12 Juin 2018

Burkina Faso: Procès putsch - L'audience reprend ce jeudi

La défense a obtenu le renvoi au jeudi 14 juin, sine die, de l'audience consacrée au début des interrogatoires des accusés du putsch manqué pour défaut d'avocats, ce mardi 12 juin 2018.

L'audience du putsch manqué s'est rouverte ce mardi 12 juin, avec l'examen de nouveaux déports d'avocats et la constitution d'anciens conseils auprès de leurs clients.

En effet, le tribunal a accepté le déport de deux avocats commis d'office dont celui du Général Gilbert Diendéré. Hospitalisé la semaine dernière pour des soucis de santé, il s'est présenté aux juges ce matin. Son ancien conseil s'est constitué, de nouveau, pour le défendre.

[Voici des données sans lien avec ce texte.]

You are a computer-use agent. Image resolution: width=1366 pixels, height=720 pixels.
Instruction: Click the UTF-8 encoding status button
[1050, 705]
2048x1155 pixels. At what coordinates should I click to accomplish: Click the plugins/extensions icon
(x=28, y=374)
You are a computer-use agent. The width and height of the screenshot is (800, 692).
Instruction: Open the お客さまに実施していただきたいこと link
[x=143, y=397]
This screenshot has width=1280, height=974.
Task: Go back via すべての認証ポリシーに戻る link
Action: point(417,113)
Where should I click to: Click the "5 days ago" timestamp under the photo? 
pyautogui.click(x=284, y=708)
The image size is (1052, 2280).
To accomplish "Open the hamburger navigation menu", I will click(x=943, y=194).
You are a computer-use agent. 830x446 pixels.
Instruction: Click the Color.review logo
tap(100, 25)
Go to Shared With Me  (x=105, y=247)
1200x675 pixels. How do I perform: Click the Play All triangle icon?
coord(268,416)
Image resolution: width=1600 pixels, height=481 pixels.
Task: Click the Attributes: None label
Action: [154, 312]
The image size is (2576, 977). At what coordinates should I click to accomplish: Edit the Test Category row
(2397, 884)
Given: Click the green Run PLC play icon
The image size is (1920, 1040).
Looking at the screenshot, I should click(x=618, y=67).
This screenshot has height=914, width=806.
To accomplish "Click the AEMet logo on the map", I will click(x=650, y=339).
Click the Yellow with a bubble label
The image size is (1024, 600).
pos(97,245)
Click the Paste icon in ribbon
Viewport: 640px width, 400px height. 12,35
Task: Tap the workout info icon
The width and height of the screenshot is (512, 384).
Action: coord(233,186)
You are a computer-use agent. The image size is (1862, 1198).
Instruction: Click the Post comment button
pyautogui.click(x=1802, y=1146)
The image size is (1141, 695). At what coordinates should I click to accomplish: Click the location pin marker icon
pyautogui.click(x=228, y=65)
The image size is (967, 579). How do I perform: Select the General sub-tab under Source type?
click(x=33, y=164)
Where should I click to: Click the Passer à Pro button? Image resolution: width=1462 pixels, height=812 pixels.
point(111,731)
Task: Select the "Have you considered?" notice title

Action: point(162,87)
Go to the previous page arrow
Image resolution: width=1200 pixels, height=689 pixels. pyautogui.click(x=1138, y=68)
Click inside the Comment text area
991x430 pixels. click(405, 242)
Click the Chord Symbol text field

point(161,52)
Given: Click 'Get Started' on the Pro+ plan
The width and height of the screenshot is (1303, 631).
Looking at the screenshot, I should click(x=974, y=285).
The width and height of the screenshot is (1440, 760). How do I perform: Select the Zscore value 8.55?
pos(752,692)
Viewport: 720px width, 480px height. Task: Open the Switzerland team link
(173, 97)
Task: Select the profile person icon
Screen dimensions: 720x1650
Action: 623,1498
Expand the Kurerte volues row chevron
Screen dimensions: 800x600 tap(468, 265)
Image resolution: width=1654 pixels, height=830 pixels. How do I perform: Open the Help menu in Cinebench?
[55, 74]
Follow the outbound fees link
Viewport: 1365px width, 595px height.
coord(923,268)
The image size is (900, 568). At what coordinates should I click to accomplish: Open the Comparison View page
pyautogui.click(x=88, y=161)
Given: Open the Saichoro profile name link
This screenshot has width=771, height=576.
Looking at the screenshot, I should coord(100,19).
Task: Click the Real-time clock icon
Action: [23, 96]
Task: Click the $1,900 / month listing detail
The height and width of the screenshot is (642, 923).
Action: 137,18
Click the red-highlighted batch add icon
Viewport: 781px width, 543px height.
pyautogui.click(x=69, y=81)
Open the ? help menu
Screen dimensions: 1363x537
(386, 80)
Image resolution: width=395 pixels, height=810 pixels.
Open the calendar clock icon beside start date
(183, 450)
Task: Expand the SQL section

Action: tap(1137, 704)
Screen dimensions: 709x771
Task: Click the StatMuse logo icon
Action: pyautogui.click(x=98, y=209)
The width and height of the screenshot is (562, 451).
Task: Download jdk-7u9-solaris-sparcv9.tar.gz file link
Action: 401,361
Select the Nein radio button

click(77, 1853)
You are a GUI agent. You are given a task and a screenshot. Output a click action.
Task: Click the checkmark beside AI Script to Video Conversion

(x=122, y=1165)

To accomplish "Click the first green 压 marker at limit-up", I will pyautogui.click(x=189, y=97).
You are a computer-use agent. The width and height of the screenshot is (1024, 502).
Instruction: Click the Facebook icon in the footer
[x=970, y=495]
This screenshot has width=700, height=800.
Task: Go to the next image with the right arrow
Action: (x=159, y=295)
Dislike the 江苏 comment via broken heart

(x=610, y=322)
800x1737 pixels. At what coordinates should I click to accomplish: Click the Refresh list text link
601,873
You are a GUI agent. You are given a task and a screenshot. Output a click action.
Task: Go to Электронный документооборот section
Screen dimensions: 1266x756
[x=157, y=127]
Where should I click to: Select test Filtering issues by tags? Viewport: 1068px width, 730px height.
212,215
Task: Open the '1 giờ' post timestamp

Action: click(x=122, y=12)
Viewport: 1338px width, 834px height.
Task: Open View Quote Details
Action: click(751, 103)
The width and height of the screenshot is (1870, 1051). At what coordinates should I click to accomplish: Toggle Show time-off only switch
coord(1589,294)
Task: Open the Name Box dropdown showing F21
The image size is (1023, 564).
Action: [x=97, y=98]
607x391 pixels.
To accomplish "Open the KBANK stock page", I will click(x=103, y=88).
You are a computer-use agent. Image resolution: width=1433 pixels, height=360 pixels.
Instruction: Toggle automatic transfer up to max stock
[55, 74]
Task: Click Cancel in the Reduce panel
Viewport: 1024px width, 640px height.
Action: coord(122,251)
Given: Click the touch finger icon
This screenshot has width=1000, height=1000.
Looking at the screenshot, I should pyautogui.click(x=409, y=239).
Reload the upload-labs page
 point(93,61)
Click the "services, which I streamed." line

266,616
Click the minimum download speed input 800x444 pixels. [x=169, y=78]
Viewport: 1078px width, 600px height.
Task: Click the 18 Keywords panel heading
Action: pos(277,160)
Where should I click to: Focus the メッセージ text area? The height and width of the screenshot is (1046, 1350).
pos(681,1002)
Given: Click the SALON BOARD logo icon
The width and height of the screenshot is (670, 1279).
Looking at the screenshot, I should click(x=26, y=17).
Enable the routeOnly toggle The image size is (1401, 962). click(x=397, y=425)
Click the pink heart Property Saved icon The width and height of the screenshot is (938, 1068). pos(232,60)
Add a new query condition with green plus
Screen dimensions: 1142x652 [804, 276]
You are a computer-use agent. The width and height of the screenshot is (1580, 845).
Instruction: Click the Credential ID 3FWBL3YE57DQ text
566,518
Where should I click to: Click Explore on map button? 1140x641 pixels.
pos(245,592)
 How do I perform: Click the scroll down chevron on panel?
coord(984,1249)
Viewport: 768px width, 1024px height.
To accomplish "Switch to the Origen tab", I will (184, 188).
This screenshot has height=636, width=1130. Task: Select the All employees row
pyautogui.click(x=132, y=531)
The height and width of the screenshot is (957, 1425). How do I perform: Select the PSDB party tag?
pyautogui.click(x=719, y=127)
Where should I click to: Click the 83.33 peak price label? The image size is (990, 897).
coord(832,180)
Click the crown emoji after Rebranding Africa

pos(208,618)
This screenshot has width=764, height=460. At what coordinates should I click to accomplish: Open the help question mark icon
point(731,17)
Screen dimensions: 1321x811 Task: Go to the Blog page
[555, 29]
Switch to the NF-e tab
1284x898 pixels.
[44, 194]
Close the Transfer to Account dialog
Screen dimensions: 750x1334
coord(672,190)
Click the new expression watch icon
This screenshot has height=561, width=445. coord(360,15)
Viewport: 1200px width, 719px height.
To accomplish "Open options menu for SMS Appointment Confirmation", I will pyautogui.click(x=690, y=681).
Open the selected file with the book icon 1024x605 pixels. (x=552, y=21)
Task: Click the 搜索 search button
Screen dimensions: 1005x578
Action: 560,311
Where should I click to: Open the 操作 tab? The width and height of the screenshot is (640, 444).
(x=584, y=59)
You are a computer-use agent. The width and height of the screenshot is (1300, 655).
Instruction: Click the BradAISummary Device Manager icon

Quant au colonel Omer Bationo qui était sans défense, il a eu une avocate, Me Mariam Kanyili. Elle a sollicité d'un report de deux semaines pour bien prendre connaissance du dossier de son client, car elle l'a reçu rien que le 31 mai dernier.

Cependant, les accusés Me Mamadou Traore et Relwendé Compaoré restent sans conseils, leurs avocats s'étant déportés. D'où la demande des avocats de la défense de reporter l'audience, préalablement prévue pour le début des interrogatoires des accusés. Elle se fonde sur l'article 43 de la loi portant organisation de la chambre criminelle qui dispose qu'à l'audience, la présence d'un avocat auprès d'un accusé est obligatoire.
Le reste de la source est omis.